Aunque la emigración gallega había descendido notablemente con respecto a principios de siglo, el tráfico de viajeros no había variado lo más mínimo. Los más de dos millones de emigrantes al

otro lado del Atlántico, la mayoría de ellos con nuevas familias formadas en América, generaban idas y venidas continuadas. Unos, de visita a su tierra en las vacaciones; otros, a conocer a la familia gallega; algunos, a recoger a los mayores para llevárselos; muy pocos para emigrar... Y no faltaban tampoco, los que, jubilados, regresaban a casa... En la despedida de Camilo, en pleno muelle, al pie de la escalerilla que ascendía al barco, su madre le daba los últimos alientos y consejos; su hermanas Xiana y Carmeliña le pedían una “pollerita” de recuerdo a su regreso de Buenos Aires; don Felipe, con un fuerte y largo abrazo, como no queriendo dejarlo partir, le deseaba suerte... Momentos antes, en un pequeño apartado, se había despedido de Pilar. “¡Vuelve pronto, Camilo!”, le suplicó ella. “Volveré a por ti, Pilar, cuando sea un hombre de provecho y pueda ofrecerte el futuro que te mereces.

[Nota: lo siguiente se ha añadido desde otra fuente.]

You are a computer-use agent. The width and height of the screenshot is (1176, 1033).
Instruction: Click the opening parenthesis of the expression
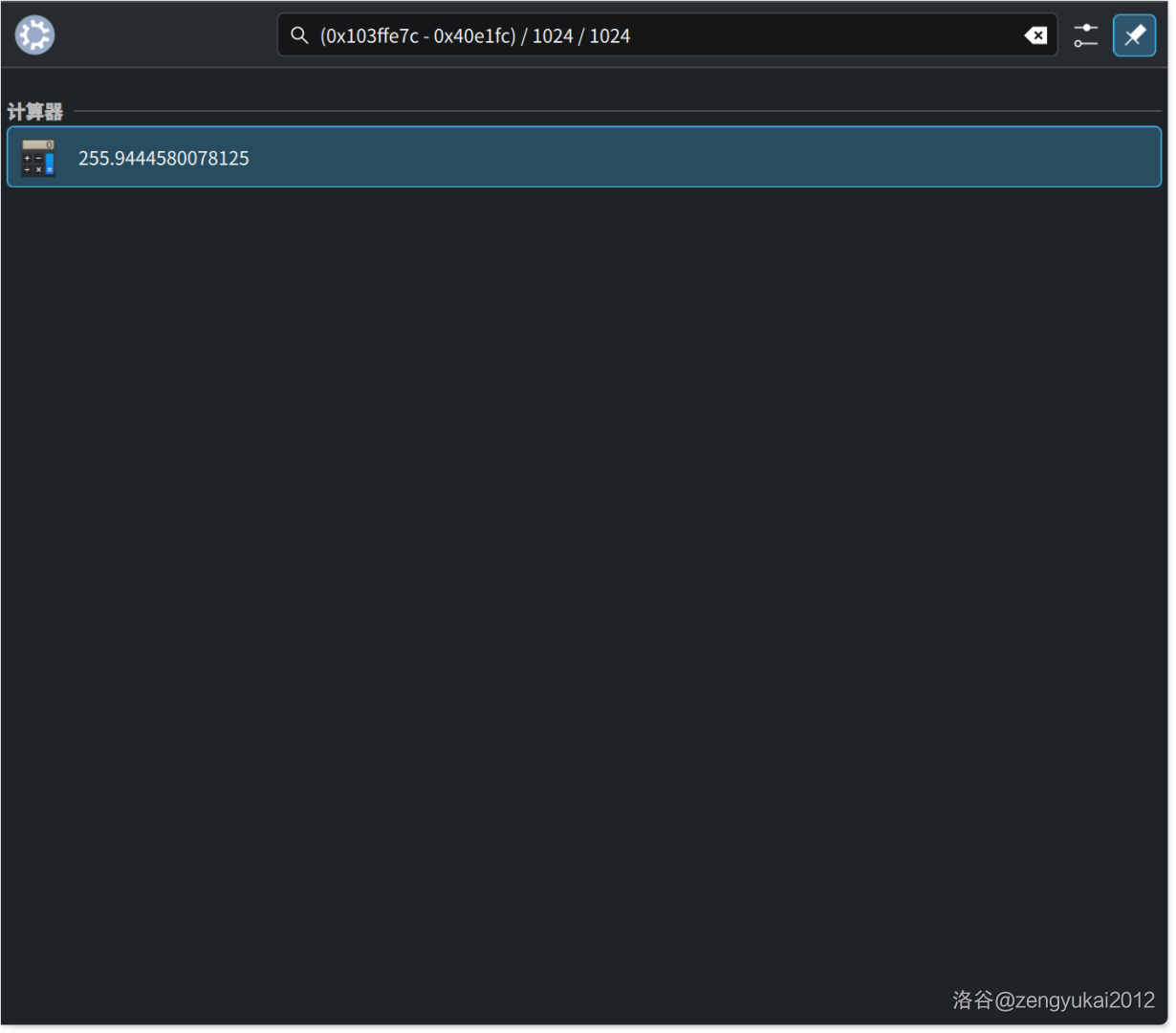point(323,36)
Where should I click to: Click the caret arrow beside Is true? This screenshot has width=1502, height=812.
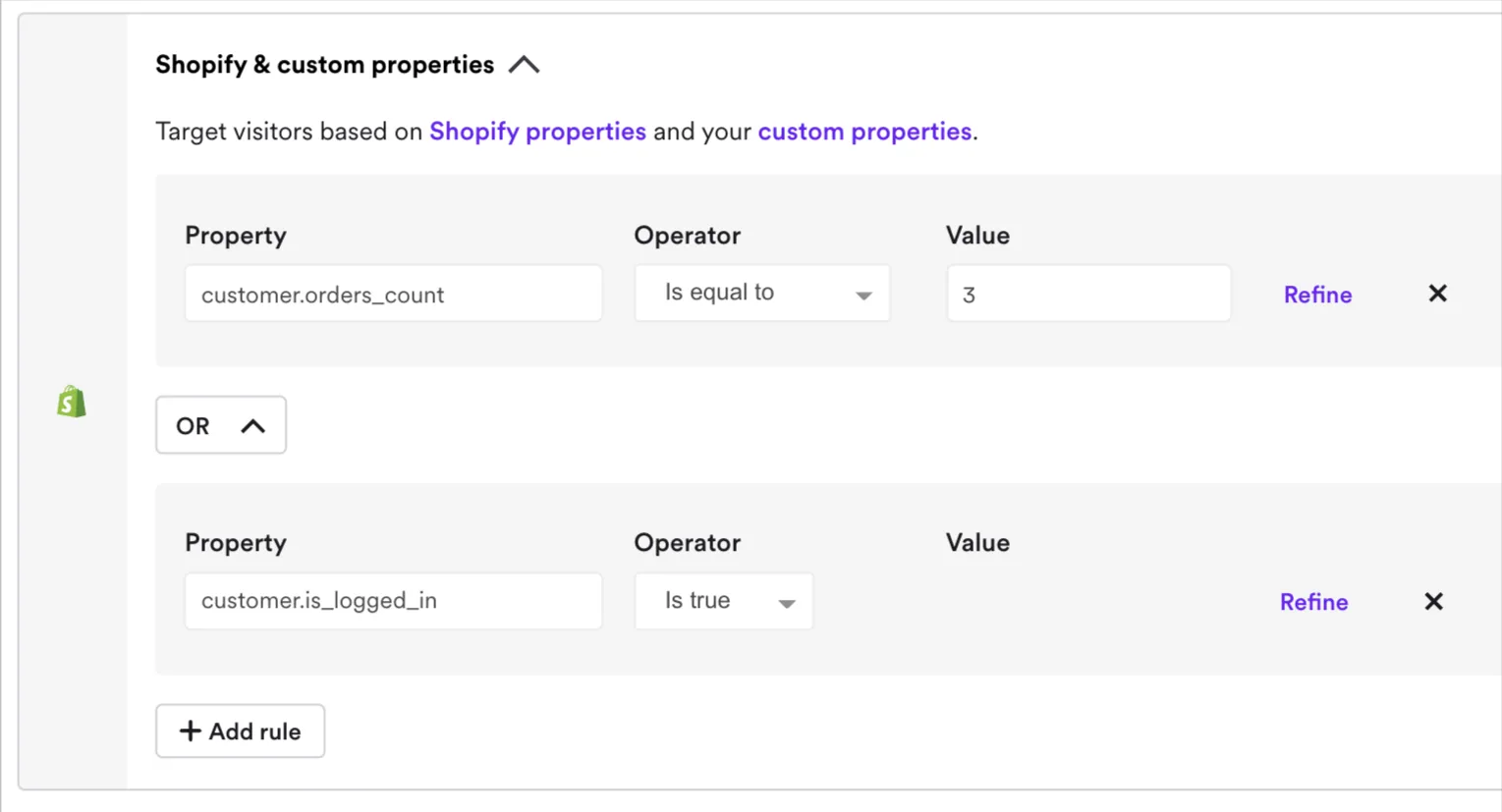(x=786, y=603)
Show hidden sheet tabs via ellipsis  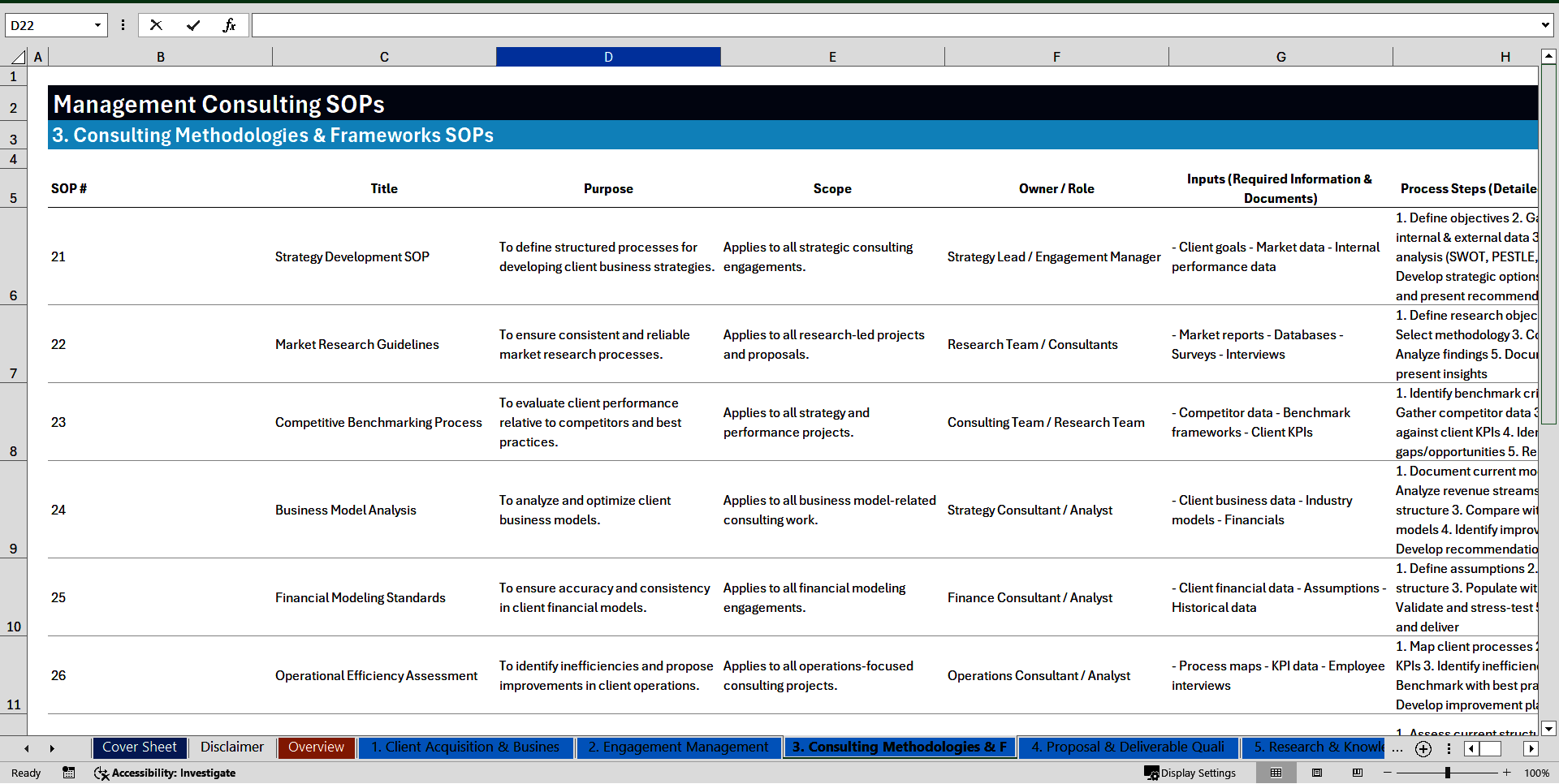tap(1397, 749)
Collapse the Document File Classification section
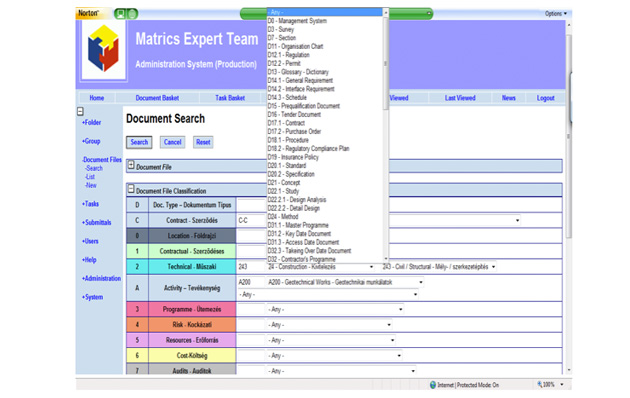 (x=131, y=189)
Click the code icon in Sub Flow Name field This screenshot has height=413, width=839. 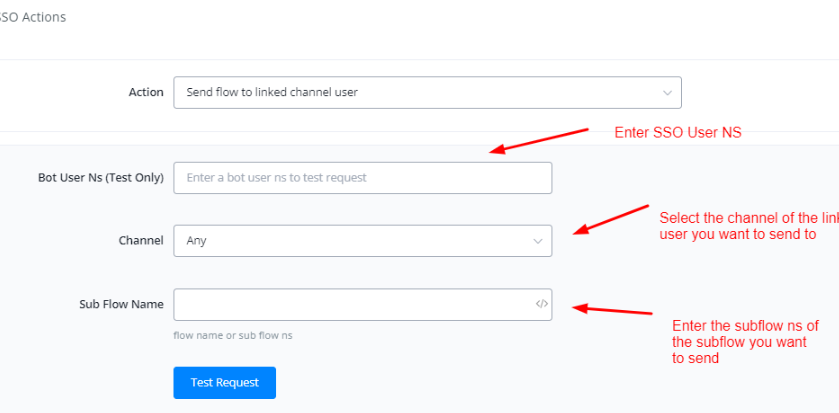541,304
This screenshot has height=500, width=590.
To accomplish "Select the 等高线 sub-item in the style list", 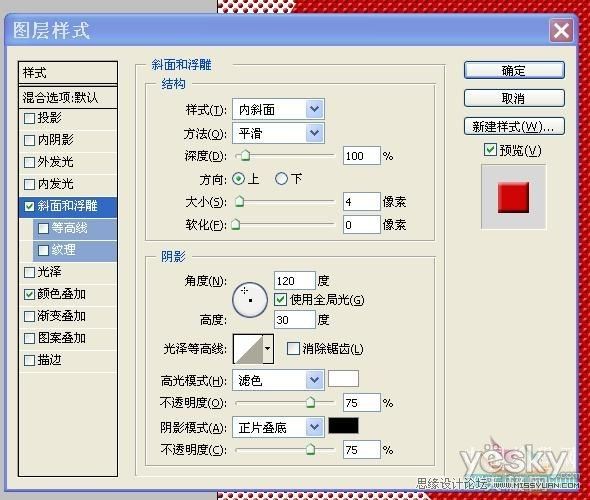I will 75,228.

Y estudiaré con todas mis fuerzas para que consigas hablar conmigo de algo más que de afilar tijeras y arreglar paraguas. ¡Espérame!... y si no lo haces, también lo comprenderé.” Su vieja tarazana, que repetía viaje a las Américas, ya estaba facturada y acomodada en las bodegas... Y cuando rebasaron las Islas Cíes, asomado en cubierta, Camilo contempló por primera vez aquel mar sin fin del que tanto le hablara el bisabuelo Olegario.

Al cabo de poco más de un año, Carmiña y Felipe acudían a recibir a Camilo de su regreso de Buenos Aires. Y no lo hacían en los muelles de Vigo, como era la costumbre de toda la vida. La impaciencia por volver, aquella morriña rabiosa que le invadía, las ansias incontenibles de ver a Pilar... no le permitieron a Camilo permanecer más tiempo en la capital argentina. Al aeropuerto de Barajas, en un vuelo de Iberia, procedente de Argentina, llegaría de regreso en esta ocasión. Los inacabables veinte días de trayecto por mar, se convertirían en veinte horas por aire. Ni el elevado costo del viaje, logró frenar su urgencia de regresar. Antes de embarcarse en el “Rio de la Plata” -así bautizado el avión en su ruta recién estrenada, hubo de consultarlo... En las bodegas de carga le reservaban su espacio. Su viajada y vieja tarazana sería la primera vez que cruzaba el charco por aire. El prudente juicio de Carmiña y Felipe, a la espera de acontecimientos próximos, aconsejó mantener en secreto el regreso de Camilo. A Pilar no se le informó de nada.